II have ended up with a portfolio beta of 0.1-..2.this makes finding a hedge insanely difficult. SPLV at $36.08 and beta 0.77 which I round up to 0.8 means each straddle insurance policy comes in lumps of 14,400 to 28,800 or maybe worse since I round up my own Beta as well and the range is -.23 -+.27, which I listed as -.2-+.3 so my dollar cost average is likely to be off to the downside. Also as you may have noted I rounded down coverage.

Any safety plays to avoid insuring my positions at more than double value?

Short SPY.
 
it depends; it could have been a good trade at the time, and could now be dollar cost averaging for that position on a good deal on any retracemtent.

or,

it could be a bad trade that is in the red and hope to salvage that trade with a hedge on a good deal on any retracement, instead of dumping the position and taking that loss, sooner rather than later.
 
Do you know that the majority of returns in all capital markets over the past 100 or more years have been he result of reinvestment of returns? The purpose of hedging is to reduce the size and frequency of losses, not to get more gains.
 
Do you know that the majority of returns in all capital markets over the past 100 or more years have been he result of reinvestment of returns? The purpose of hedging is to reduce the size and frequency of losses, not to get more gains.
yes; but, why not set "lofty goals" even we "miss the mark".
A bear market is defined as 20+% down to get to 80% of original investment and it happens fast. Gains tend to be slower generally 7.4% or slightly over 3 years to get back to even. with the range over the past 100 years from as little as three months to more than two decades. Do what you want to do but the bookie always wins his PC so I prefer to be the bookie.
 
i agree that it depends on what the markets will bear at any given time.

however, we are just discussing hedging options.

What about a scenario where the hedge is also long but in a different market or commodity?
 
i agree that it depends on what the markets will bear at any given time.

however, we are just discussing hedging options.

What about a scenario where the hedge is also long but in a different market or commodity?
that does work.
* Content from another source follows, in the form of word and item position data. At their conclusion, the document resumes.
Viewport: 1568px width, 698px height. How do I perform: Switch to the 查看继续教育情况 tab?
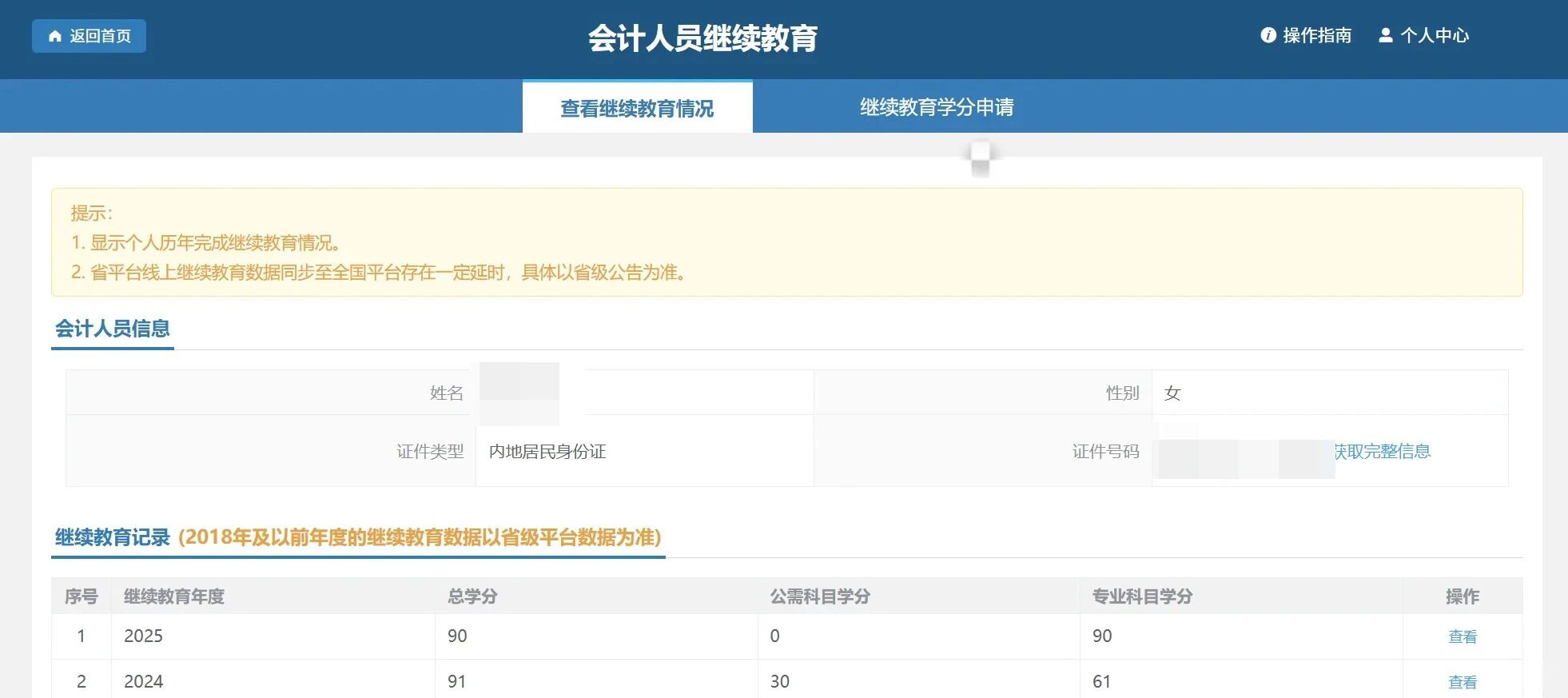tap(637, 108)
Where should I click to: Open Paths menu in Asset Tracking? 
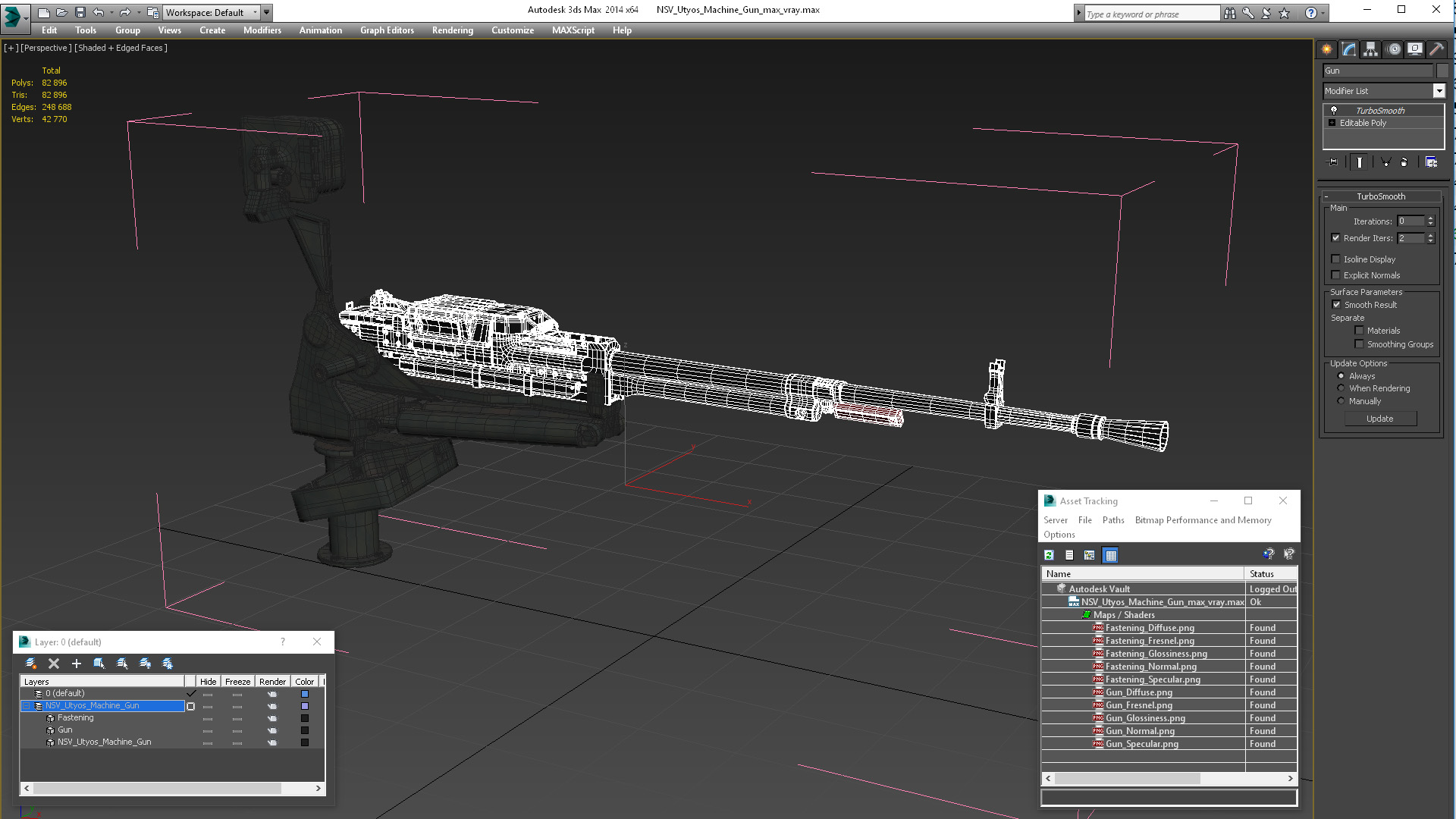coord(1112,520)
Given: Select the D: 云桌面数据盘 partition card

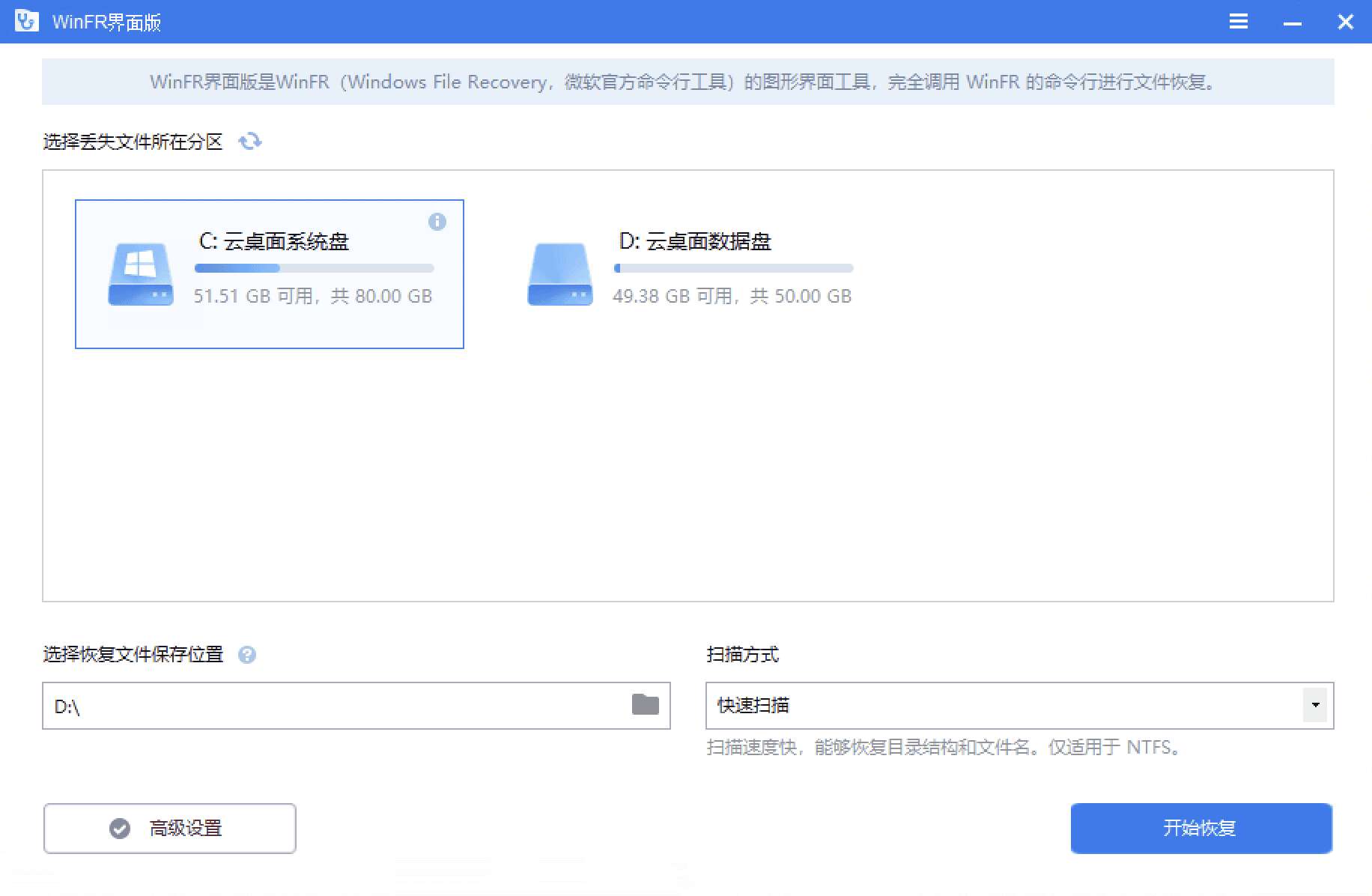Looking at the screenshot, I should [689, 274].
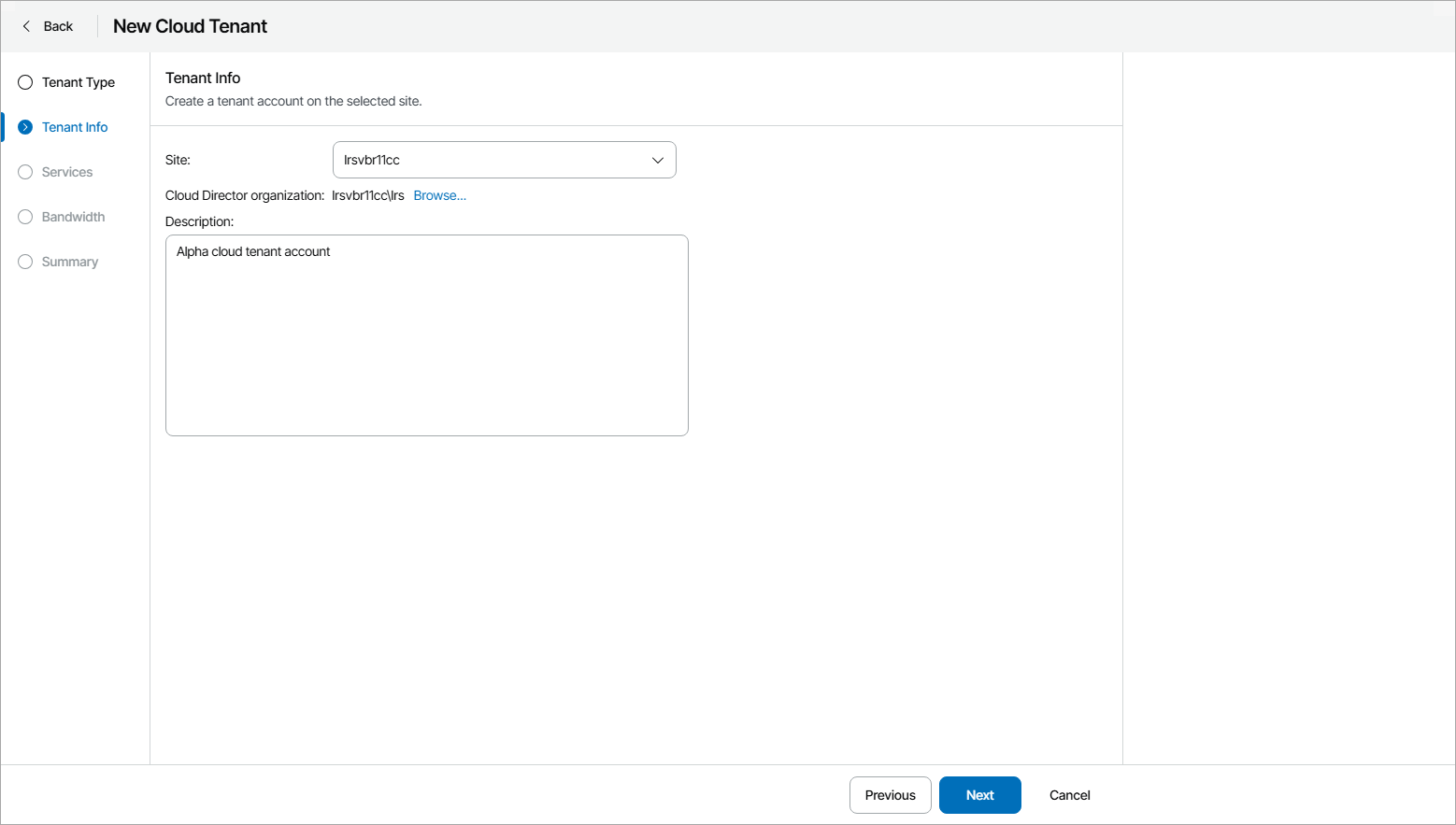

KMI and PAA are pure play pipeline companies, there are various pipeline service companies (many of which I have positions in), royalty trusts that have capitalized the owner's royalties and many low debt wildcatters (many of which I have positions in) that are picking up adjacent fields dirt cheap from the creditors of the high debt wildcatters.

What is being ignored is that these 4 types of investment are being priced at different discounted marginal costs of energy that range from $2-60/bbl and that $2/bbl figure reflects the price of Natural Gas in PA from fields serviced by pipelines. The prices of KMI and PAA reflect the prices for crude but not NG. The natural gas is not worth enough to ship without pipelines and all fields have some. There are all sorts of interesting possibilities, ten by my count, to play the confusion about future energy prices.